Read more: Bring Me The Horizon deliver raw and intimate set at LA’s Whisky a Go Go

I’m shocked now, when someone says something really misogynistic or sexist to me, because I know people will always think that stuff. But the world has changed enough in a way where at least they’re starting to feel self-conscious. Then other people, even if they’re not of the same gender as me, they feel comfortable calling those people out, either educating them or defending, even if they’re a guy or they’re not female-presenting. They still feel passionate about it. So it’s been really cool.

I wanted to talk about what you were saying earlier about Michael’s songwriting because I do feel like your music is so emotive. The music itself is so intricate and layered, and then your voice is so emotional, too. It’s like you don’t even need lyrics. You could just listen to it and not pay attention to the lyrics and feel so strongly.

That’s how I write. I write the melody first, and then the lyrics just show themselves, like a puzzle, little by little. Because to me, the phonetics are so much more important than the actual lyric. The lyric needs to create itself around how something is phonetically pleasing. That’s how I like to write.
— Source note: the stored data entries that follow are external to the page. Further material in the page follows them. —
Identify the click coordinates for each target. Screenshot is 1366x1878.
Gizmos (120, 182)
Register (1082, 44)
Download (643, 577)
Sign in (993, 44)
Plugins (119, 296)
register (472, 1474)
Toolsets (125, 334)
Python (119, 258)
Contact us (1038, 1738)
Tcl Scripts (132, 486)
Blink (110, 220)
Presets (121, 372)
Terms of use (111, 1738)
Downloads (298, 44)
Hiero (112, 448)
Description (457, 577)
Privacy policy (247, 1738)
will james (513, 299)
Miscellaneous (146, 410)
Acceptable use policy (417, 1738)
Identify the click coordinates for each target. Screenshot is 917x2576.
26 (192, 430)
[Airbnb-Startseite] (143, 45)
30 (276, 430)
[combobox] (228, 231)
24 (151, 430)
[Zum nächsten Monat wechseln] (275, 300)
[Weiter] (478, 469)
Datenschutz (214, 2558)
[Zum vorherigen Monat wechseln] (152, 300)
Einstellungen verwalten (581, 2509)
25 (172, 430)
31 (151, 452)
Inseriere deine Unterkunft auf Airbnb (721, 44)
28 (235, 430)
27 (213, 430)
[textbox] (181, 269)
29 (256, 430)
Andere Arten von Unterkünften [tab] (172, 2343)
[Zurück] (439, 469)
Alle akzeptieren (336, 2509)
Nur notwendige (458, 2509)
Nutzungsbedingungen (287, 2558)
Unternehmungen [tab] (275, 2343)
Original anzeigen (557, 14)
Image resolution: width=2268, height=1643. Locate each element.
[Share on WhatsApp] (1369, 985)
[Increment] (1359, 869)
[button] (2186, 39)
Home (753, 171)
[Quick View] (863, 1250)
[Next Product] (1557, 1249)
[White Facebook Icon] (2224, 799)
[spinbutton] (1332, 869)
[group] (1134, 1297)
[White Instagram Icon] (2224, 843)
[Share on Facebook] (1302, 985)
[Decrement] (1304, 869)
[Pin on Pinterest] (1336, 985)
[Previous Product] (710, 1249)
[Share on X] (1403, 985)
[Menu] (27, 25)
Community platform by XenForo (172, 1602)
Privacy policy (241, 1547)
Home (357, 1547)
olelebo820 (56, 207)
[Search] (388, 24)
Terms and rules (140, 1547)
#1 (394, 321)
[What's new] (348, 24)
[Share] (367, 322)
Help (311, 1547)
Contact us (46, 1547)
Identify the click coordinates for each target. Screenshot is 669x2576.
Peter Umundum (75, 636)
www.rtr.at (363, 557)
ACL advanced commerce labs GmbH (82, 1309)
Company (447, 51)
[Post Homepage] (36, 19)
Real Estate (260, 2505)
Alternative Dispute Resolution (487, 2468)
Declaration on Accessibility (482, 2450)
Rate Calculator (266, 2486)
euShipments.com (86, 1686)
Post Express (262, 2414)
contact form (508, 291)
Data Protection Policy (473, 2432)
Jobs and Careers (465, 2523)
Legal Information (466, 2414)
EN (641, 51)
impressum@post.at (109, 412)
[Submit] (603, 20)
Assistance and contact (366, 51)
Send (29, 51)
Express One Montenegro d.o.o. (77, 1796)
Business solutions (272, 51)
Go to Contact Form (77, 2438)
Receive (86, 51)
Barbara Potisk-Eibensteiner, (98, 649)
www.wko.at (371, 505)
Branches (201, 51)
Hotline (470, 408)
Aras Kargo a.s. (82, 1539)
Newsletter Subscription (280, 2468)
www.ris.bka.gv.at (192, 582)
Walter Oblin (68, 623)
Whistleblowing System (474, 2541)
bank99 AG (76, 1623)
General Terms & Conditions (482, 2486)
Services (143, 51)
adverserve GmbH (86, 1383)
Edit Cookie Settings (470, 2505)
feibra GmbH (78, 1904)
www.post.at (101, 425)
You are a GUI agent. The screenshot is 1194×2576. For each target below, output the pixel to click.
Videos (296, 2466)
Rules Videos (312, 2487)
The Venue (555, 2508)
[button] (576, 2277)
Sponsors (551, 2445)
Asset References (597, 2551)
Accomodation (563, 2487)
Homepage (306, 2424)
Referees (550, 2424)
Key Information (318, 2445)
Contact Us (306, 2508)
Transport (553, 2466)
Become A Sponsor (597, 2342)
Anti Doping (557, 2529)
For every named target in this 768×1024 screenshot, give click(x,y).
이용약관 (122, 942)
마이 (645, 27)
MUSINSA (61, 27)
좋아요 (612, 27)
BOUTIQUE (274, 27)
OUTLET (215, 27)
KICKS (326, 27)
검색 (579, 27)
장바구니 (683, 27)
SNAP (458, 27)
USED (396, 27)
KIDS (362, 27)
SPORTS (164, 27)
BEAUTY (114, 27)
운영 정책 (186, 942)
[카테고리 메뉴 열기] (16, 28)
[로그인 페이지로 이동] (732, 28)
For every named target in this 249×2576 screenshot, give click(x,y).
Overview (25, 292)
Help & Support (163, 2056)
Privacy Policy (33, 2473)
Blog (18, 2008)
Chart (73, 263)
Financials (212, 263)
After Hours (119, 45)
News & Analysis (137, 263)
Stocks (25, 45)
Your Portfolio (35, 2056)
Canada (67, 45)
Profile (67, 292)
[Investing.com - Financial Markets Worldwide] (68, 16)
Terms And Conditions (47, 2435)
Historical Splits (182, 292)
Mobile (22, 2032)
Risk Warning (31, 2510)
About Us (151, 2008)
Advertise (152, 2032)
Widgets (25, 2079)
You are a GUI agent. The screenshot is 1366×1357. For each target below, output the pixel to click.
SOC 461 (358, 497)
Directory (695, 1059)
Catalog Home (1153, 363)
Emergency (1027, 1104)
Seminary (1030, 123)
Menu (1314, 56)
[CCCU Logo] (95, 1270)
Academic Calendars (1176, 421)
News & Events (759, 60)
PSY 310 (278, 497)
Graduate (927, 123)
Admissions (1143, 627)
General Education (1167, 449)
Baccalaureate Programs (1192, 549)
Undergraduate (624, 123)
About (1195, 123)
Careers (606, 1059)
There’s a lot of emotion in it because I think that you’re hearing musicians that were so obsessed with being technically proficient that we all lost sight of everything good about playing music. We just got so caught up in “How novelty, heavy, crazy, shreddy can this be?” in our old music. I’m like, “Did I write a good song? Or did I just write a series of parts of a song that [are] strung together?” I think something clicked where Michael decided to focus all that energy that he had been focusing on being this guitar shredder into just creating good music.

I’m not competing with anything. We’re just supporting one another in the song, which I’ve never had before. I’ve always been in crazy noodling bands, with all this shit going on, and I’m just along for the ride.